1955 film by Alfred Hitchcock

 To Catch a Thief is a 1955 American romantic thriller film directed by Alfred Hitchcock, from a screenplay by John Michael Hayes based on the 1952 novel of the same name by David Dodge. The film stars Cary Grant as a retired cat burglar who has to save his reformed reputation by catching an impostor preying on wealthy tourists (including an oil-rich widow and her daughter played by Grace Kelly) on the French Riviera.

==Plot==

Trailer for To Catch a Thief

Police suspect retired jewel thief John "The Cat" Robie may be responsible for a string of burglaries on the French Riviera. When they arrive at his hilltop villa to question him, Robie slips away and heads to a restaurant owned by his friend, Bertani. The restaurant's staff, members of Robie's old gang who were paroled for their work in the French Resistance, are angry at Robie because they are all under suspicion as long as the new Cat is active. When the police arrive at the restaurant looking for Robie, Danielle, the daughter of the restaurant's wine steward Foussard, spirits him to safety.

Robie wants to prove his innocence by catching the new Cat. He enlists help from insurance agent H.H. Hughson, who reluctantly provides a list of persons currently on the Riviera with the most expensive jewelry. American tourists Jessie Stevens, a wealthy nouveau riche widow, and her daughter Frances, top the list; Robie strikes up a friendship with them, posing as an Oregon businessman on vacation. Frances feigns modesty at first, but kisses Robie as she retires to her room.

The next day, Frances invites Robie for a swim at the Cannes beach where he runs into Danielle. He maintains his cover as a wealthy American tourist, despite Danielle's jealous barbs about his interest in Frances. Frances accompanies Robie to a villa he says he is interested in renting but actually suspects might be the new Cat's next target. Frances reveals that she knows Robie's real identity. He initially denies it but concedes as the two watch a fireworks display from her hotel room later that night. They kiss passionately.

The next morning, Jessie's jewels are gone. Frances accuses Robie and claims he used her as a distraction.
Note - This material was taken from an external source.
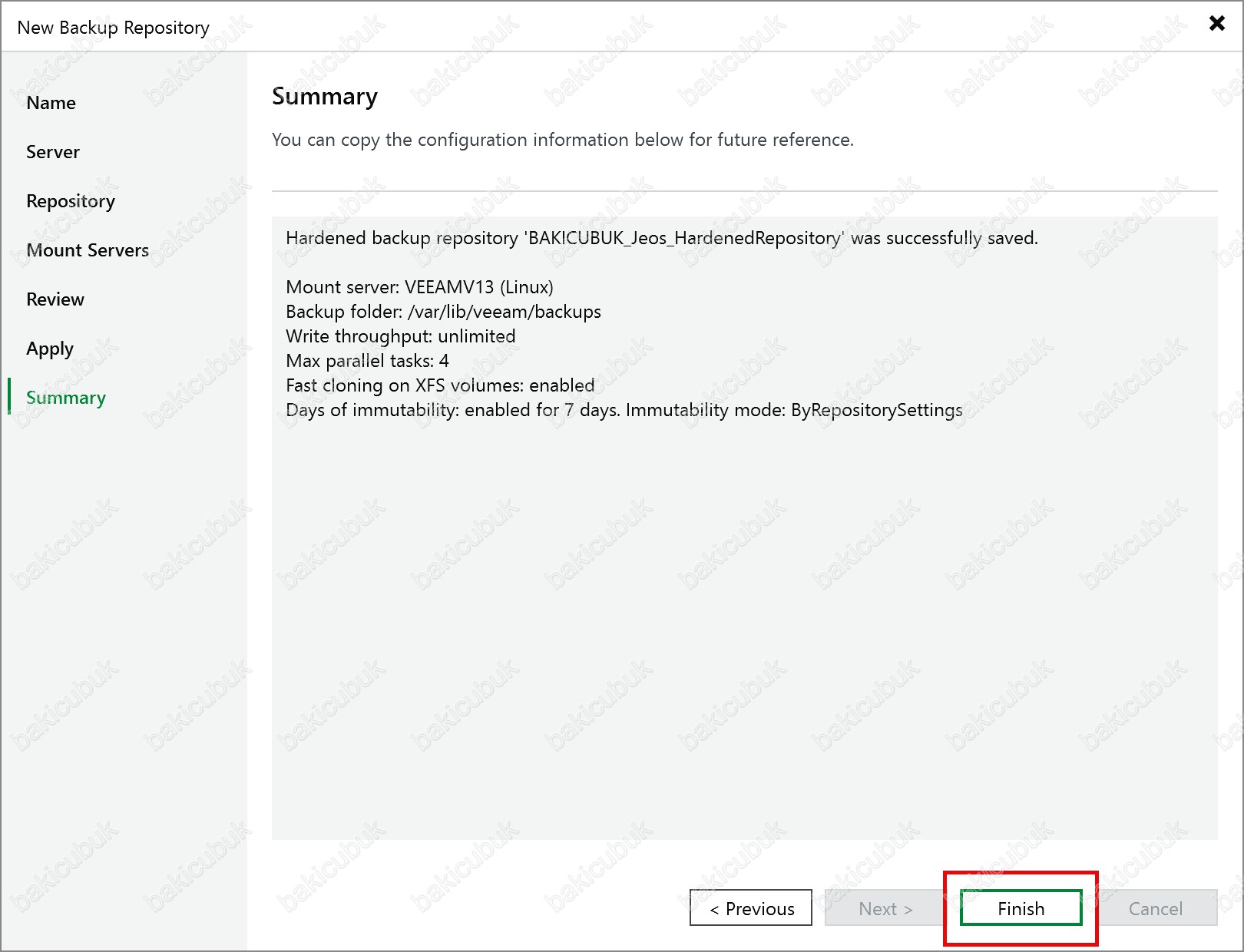
Task: Jump to the Mount Servers step
Action: coord(88,250)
She calls the police but Robie disappears by the time they arrive on the scene.

That night, an assailant attacks Robie as he stakes out an estate while trying to catch the thief. A second attacker tries to kill him but accidentally hits the first assailant, who falls off the estate's seawall into the water. Police recover the body, which turns out to be Foussard.
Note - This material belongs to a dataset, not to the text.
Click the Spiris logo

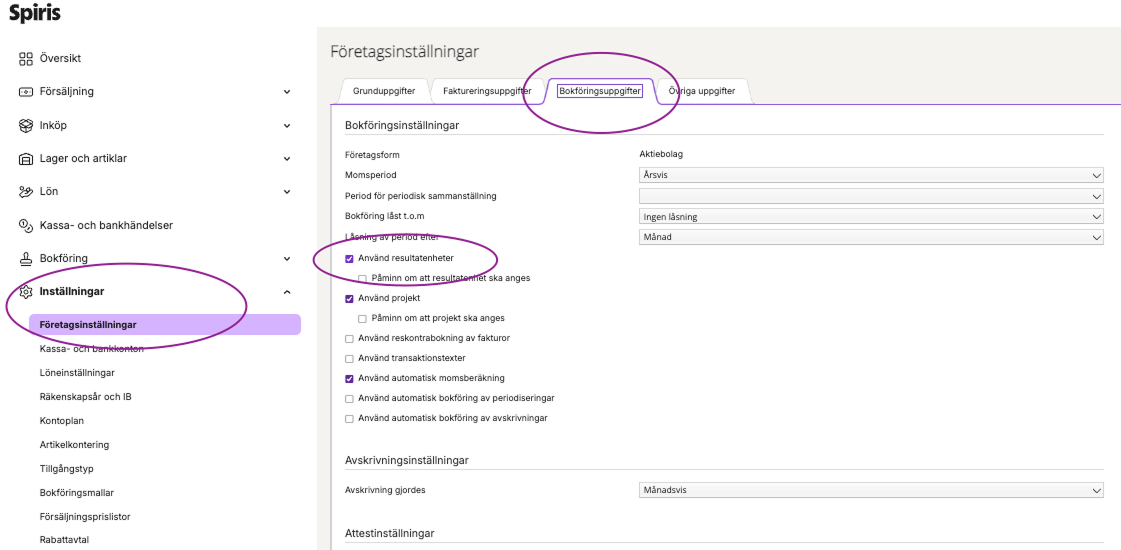[x=35, y=14]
The police chief publicly announces that Foussard was the jewel thief. However, Robie points out to the police and Hughson that Foussard had a prosthetic leg and was unable to climb on rooftops. Foussard's funeral is interrupted by Danielle's loud accusation that Robie is responsible for her father's death. Outside the cemetery, Frances apologizes to Robie and confesses her love. Robie asks her to arrange his attendance at a masquerade ball she and Jessie are invited to and where he believes the Cat will strike.

Robie accompanies Frances to the ball dressed as a masked Moor. The police hover nearby hoping to catch the Cat. When Jessie addresses the Moor as "John" and asks him to fetch her "heartburn pills" from upstairs, the authorities are seemingly tipped off to his identity. Upon the masked Moor's return, the police wait as he and Frances dance together all night. When the masked Moor accompanies Frances to her room it is revealed to be Hughson, who switched places with Robie to conceal the latter's exit. Upstairs, the burglar silently cleans out several jewel boxes.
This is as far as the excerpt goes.